# Text

:::::

# Client-side geographic failover for Redis Active-Active

**Tagline:** News & Media | **Authors:** Mirko Ortensi | **Categories:** Tech | **Published:** 2026-04-23 | **Updated:** 2026-05-12

The [Redis Active-Active](https://redis.io/docs/latest/operate/rs/databases/active-active/) architecture supports **geographically distributed applications**, providing real-time performance when apps are co-located with an Active-Active database member and ensuring strong eventual consistency through the [Conflict-Free Replicated Datatype (CRDT)](https://redis.io/blog/diving-into-crdts/) based conflict resolution.

In addition to this unique support, Redis Active-Active can be used for disaster recovery, with many use cases successfully developed thanks to its strong eventual consistency model. Several options exist for designing a [disaster recovery strategy](https://redis.io/docs/latest/operate/rs/databases/active-active/disaster-recovery/) to ensure that the application can connect to an available Active-Active database member and execute workloads at any time. Load balancing solutions, global traffic managers, or software proxy solutions connect apps to a healthy dataset replica, increase application resiliency, and maximize service availability, especially for multi-region deployments.

Alongside infrastructure-based approaches such as load balancers, DNS routing, and proxies, failover can also be handled in the client. In Redis, this is supported through [client-side geographic failover](https://redis.io/docs/latest/develop/clients/failover/), which lets a client library monitor multiple Active-Active member endpoints and switch to the next healthy endpoint when the current one becomes unavailable.

With client-side geographic failover, client libraries can detect database failures based on a combination of the [circuit breaker pattern](https://en.wikipedia.org/wiki/Circuit_breaker_design_pattern) and a configurable health check mechanism, and redirect the workload to the next healthy endpoint. The overall experience is that the application does not perceive any disruption and connects to the desired Redis A-A database member.

![Redis](https://cdn.sanity.io/images/sy1jschh/production/f8fe12b2bd4f66ceb9f3afef87b2d275b7bc2aaf-960x540.png)

[Jedis](https://redis.io/docs/latest/develop/clients/jedis/failover/) and [redis-py support client-side geographic failover, and now it has been added to Lettuce as well.](https://redis.io/docs/latest/develop/clients/redis-py/failover/) See the [Lettuce 7.4.0](https://github.com/redis/lettuce/releases/tag/7.4.0.RELEASE) release notes to learn more.

## Features

The client-side geographic failover feature includes the following components and configurations:

- **Weighted endpoints**. The user can specify a list of endpoints with associated integer priorities. When the application starts, the client library monitors all endpoints according to the configured health check criteria and routes traffic to the highest-priority healthy endpoint.

- **Circuit breaker**. The active endpoint health is monitored. If the workload starts failing, the circuit breaker kicks in and raises an alert (depending on the sensitivity of the circuit breaker configuration).

- **Health check**. By default, client libraries set up a simple health check mechanism using the [PING](https://redis.io/docs/latest/commands/ping/) command. [REST API availability requests](https://redis.io/docs/latest/operate/rs/references/rest-api/requests/bdbs/availability/) can be configured for more control, and a custom health check can also be designed and configured (e.g., relying on a different logic or external service).

- **Failover**. When either the circuit breaker or the health check detects a failure, failover to the next healthy endpoint on the priority list is triggered, minimizing the downtime and making the switch transparent to the application.

:::::

# Extracted information

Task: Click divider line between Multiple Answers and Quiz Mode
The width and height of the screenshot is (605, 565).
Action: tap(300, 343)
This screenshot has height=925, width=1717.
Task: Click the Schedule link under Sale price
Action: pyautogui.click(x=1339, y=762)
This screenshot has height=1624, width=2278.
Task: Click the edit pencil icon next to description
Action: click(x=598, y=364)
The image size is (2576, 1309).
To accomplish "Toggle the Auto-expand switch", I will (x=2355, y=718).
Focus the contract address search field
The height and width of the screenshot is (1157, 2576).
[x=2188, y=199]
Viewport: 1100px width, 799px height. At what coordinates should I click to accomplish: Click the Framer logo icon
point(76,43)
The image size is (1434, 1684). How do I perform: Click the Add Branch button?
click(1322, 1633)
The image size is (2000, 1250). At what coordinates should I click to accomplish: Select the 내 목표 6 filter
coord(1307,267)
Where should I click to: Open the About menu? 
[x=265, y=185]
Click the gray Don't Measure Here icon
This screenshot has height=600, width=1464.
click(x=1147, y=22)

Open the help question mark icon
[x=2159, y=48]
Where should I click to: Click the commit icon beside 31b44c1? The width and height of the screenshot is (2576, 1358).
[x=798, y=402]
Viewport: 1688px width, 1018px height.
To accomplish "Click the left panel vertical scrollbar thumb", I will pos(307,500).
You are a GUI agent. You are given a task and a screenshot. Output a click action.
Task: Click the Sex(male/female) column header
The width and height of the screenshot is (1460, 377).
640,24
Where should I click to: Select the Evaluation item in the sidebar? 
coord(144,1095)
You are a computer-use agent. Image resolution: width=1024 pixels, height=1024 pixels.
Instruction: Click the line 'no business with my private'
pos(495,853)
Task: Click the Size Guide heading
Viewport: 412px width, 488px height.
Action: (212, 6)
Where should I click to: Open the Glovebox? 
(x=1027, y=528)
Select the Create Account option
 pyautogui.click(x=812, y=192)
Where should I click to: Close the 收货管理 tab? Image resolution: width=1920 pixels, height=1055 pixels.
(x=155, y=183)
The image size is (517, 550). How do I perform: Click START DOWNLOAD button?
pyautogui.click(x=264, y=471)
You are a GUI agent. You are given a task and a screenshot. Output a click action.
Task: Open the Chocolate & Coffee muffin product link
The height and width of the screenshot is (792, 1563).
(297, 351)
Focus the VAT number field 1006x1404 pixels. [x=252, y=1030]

:::::

# To be done
(1) Repeat everything in the Redis failover article from "The client-side geographic" down to "circuit breaker configuration).".
(2) By default, what command do client libraries use for the simple health check described in the Redis failover article?

# Solution list
(1)
The client-side geographic failover feature includes the following components and configurations:

- **Weighted endpoints**. The user can specify a list of endpoints with associated integer priorities. When the application starts, the client library monitors all endpoints according to the configured health check criteria and routes traffic to the highest-priority healthy endpoint.

- **Circuit breaker**. The active endpoint health is monitored. If the workload starts failing, the circuit breaker kicks in and raises an alert (depending on the sensitivity of the circuit breaker configuration).

(2) The PING command.